- STUDY MATERIAL -
Content starts
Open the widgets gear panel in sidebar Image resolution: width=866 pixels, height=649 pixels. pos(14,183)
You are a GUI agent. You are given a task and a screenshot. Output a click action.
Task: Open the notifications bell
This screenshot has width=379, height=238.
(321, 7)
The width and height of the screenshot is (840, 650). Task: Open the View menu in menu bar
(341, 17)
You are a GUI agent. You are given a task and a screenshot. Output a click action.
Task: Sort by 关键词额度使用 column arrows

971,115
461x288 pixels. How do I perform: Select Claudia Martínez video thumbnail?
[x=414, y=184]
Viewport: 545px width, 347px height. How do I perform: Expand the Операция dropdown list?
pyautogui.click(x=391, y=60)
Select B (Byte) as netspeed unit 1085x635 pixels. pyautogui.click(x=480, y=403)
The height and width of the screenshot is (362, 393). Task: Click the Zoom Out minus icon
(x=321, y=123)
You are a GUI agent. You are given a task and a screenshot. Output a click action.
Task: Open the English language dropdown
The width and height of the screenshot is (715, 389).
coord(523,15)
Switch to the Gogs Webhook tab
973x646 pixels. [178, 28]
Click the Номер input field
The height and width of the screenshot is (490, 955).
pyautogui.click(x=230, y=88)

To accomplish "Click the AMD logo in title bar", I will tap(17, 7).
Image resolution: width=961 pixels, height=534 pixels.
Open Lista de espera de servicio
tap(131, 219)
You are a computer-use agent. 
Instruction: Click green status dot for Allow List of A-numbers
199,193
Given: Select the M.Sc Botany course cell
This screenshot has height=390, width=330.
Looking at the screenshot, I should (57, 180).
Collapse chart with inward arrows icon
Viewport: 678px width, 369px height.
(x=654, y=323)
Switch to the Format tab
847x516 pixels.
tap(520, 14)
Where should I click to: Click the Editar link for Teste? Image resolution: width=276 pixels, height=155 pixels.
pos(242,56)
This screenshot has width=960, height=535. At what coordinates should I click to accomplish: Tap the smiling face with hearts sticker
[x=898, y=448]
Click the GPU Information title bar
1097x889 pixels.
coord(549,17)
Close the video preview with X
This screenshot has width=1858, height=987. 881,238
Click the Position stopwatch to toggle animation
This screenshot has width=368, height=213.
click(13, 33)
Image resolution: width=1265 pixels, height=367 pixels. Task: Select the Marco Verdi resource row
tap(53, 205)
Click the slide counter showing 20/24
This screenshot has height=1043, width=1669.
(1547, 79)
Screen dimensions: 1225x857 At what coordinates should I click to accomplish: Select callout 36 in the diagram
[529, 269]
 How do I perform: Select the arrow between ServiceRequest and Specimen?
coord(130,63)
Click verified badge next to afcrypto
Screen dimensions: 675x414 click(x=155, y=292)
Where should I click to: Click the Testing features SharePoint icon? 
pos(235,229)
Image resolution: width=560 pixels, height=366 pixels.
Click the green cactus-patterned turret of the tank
Content ends
- DIRECTIONS FOR THIS TASK -
Everything from the line containing "You are a computer-use agent." to the end of the data above should be quoted exactly, please, both ends included, and nothing outside that span.

- ANSWER SECTION -
You are a computer-use agent. 
Instruction: Click green status dot for Allow List of A-numbers
199,193
Given: Select the M.Sc Botany course cell
This screenshot has height=390, width=330.
Looking at the screenshot, I should (57, 180).
Collapse chart with inward arrows icon
Viewport: 678px width, 369px height.
(x=654, y=323)
Switch to the Format tab
847x516 pixels.
tap(520, 14)
Where should I click to: Click the Editar link for Teste? Image resolution: width=276 pixels, height=155 pixels.
pos(242,56)
This screenshot has width=960, height=535. At what coordinates should I click to accomplish: Tap the smiling face with hearts sticker
[x=898, y=448]
Click the GPU Information title bar
1097x889 pixels.
coord(549,17)
Close the video preview with X
This screenshot has width=1858, height=987. 881,238
Click the Position stopwatch to toggle animation
This screenshot has width=368, height=213.
click(13, 33)
Image resolution: width=1265 pixels, height=367 pixels. Task: Select the Marco Verdi resource row
tap(53, 205)
Click the slide counter showing 20/24
This screenshot has height=1043, width=1669.
(1547, 79)
Screen dimensions: 1225x857 At what coordinates should I click to accomplish: Select callout 36 in the diagram
[529, 269]
 How do I perform: Select the arrow between ServiceRequest and Specimen?
coord(130,63)
Click verified badge next to afcrypto
Screen dimensions: 675x414 click(x=155, y=292)
Where should I click to: Click the Testing features SharePoint icon? 
pos(235,229)
Image resolution: width=560 pixels, height=366 pixels.
Click the green cactus-patterned turret of the tank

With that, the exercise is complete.